- _Page_:
"""
A substantial amount of money will be spent by Vineyarders for Christmas gifts. How much of it will be spent on the Vineyard? A great volume of money is leaving the Island through the year and particularly at Christmas which would buy much greater satisfaction if it were spent here. In normal times Island businessmen can, perhaps, shrug their shoulders and let the drift continue. But with conditions as they are it is almost tragic for the Island that its own people do not look around them, explore their own stores, appreciate novelty here just as much as novelty on the mainland, and understand that offers of bargain prices from strange concerns far away are not by any means conclusive. Think, therefore, at Christmas time of the Island’s own welfare and happiness. Be sure to try shopping on the Vineyard.
To a Vineyarder cranberry sauce answers an inner longing, a homesickness which has no other proper reply. The Indians and the English in New England, a naturalist wrote in 1638, use many cranberries, boiling them with sugar for sauce to eat with their meat.
"""
- _Data_:
"""
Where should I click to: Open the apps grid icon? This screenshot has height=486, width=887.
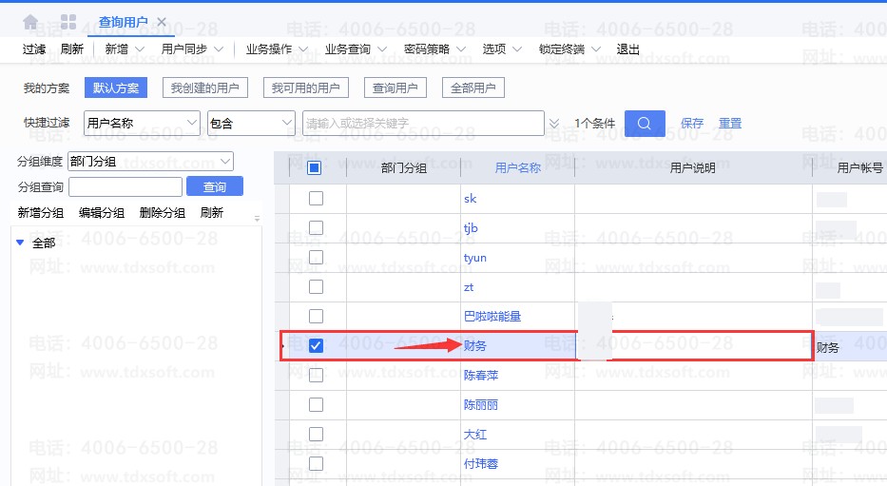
"""
- _Brief 1_:
In the Vineyard passage:
(a) At what time of year does a great volume of money particularly leave the Island?
(b) In what year did the naturalist write about cranberries?
(c) What did the Indians and the English boil cranberries with?
- _Brief 2_: Could you transcribe the part of the Vineyard passage that opens with the words containing "A substantial amount" and closes with "on the Vineyard."?
- _Brief 3_: Can you go on with the Vineyard passage from where it stops?

- _Output 1_:
(a) At Christmas.
(b) 1638.
(c) Sugar.

- _Output 2_:
A substantial amount of money will be spent by Vineyarders for Christmas gifts. How much of it will be spent on the Vineyard? A great volume of money is leaving the Island through the year and particularly at Christmas which would buy much greater satisfaction if it were spent here. In normal times Island businessmen can, perhaps, shrug their shoulders and let the drift continue. But with conditions as they are it is almost tragic for the Island that its own people do not look around them, explore their own stores, appreciate novelty here just as much as novelty on the mainland, and understand that offers of bargain prices from strange concerns far away are not by any means conclusive. Think, therefore, at Christmas time of the Island’s own welfare and happiness. Be sure to try shopping on the Vineyard.

- _Output 3_:
There is said to be one variety of cranberry which is native to Europe, but there is nothing in European culture which owes to the cranberry that distinctive, sufficing touch which the Thanksgiving and Christmas feasts derive from the crisp, ruddy fruit of the bogs. An encyclopedia says that the cranberry is never eaten as a dessert fruit. Of course not, unless it is in the form of a pie. The uses of the cranberry are so nearly approaching the ideal that they cannot be improved upon. Cranberry sauce, cranberry jelly, cranberry pies — all are degrees of the same priceless contribution to the dietary.
One could wish more cranberries were grown on Martha’s Vineyard, and that the bogs of the fathers were not slipping back into wild swamps.